National Coming Out Day: Take pride in the true you

In celebration of National Coming Out Day and LGBT History Month, Travis Kelso-Turner, the executive director of Executive Pride – the LGBTQ workplace equality organization shares his highly personal and emotional story.

His story, which is below, sheds some light on why he launched the “Pride Inside” initiative to make LGBTQ workplace equality a reality for every American worker.

Here is Travis Kelso-Turner’s story of coming out, and how he embraced his true self:
At an early age, Travis knew he was “different.” He preferred Barbies over GI Joe’s, tried painting his nails and enjoyed playing with girls more than boys. Unfortunately, Travis grew up in an abusive and close-minded household, “my dad told me that if his kids ever grew up to date ‘black’ people, or turn out to be a ‘fag’, he would disown us.”

Travis’s parents divorced the year he was born, and his dad remarried to someone that shared the same hateful views. Travis’s stepmother knew he was gay, but it was an unspoken subject – she forced Travis to stop dancing professionally, which he loved, because in her words “only girls, or ‘fags’, are allowed to dance.” Later in Travis’s childhood, his stepmother began calling him “Travina” to tease him.

With a lack of supportive parents, Travis turned to his friends and made his friends’ family his family. “If I followed the footsteps I was led in, I would be addicted to drugs, or a milkshake attendant spittin’ on your onion rings. I took a route that I felt was right, I chose good friends, I observed their parents, listened to their advice and let them show me the way,” says Travis.

While attending a religious high school, Travis stayed closeted to maintain his popularity. But, hiding who he really was took a toll on Travis, emotionally and physically, so he decided to come out: “for three of my four years, I knew I wasn’t happy because I wasn’t ‘me’. The last semester of my senior year, I decided enough was enough and it was time to be me and come out to my friends. I lost no one in that transition, I was accepted at school and my friends loved, and supported, me 100 percent!”

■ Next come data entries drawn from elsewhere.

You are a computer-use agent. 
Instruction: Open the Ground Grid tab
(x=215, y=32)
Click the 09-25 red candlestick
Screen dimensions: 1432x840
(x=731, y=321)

The next step was telling his family, “I told my mother first – she said she already knew and that it wouldn’t affect how she loved me, or how our relationship would be.” Travis waited two more years to tell his father because he couldn’t imagine telling a man, who once said he would disown him for being gay – that he actually was. To Travis’s surprise, his dad said “he’ll always love and support me, and he was happy I told him because he also knew.” His relationship with his dad improved slightly throughout the years – until Travis got married, “I’ve spoken to my father a handful of times since my wedding and I couldn’t figure out why, until my youngest brother told me that my dad brought up me changing my last name to Turner – and how upset he was that I did that. He went on and asked my brother if I was the ‘bitch’ in my relationship.”

While this disheartened Travis, he was fortunate to have a father-in-law who was supportive of his son and Travis’s relationship. When Travis asked his husband’s dad for his son’s hand in marriage, his father-in-law responded, “I don’t understand why the hell it matters who you love, and who you marry? In the police force we didn’t walk into the job, or crime scene, and share that we’re dating or married to a woman. That’s your private business, and this is part of what’s wrong with the world these days.” Needless to say, this was one of the best moments in Travis’s life – it gave him the confidence to be who he really was shamelessly, and fearlessly.
For National Coming Out Day, Travis is encouraging everyone to not come out – but rather, be who you really are. Travis says that, “people need to learn to love people for themselves, as humans, not whatever our dysfunctional government, and religion, have instilled into our brains. If you’re going to come out, you should stand strong and come out as a human. Never be afraid to be you.”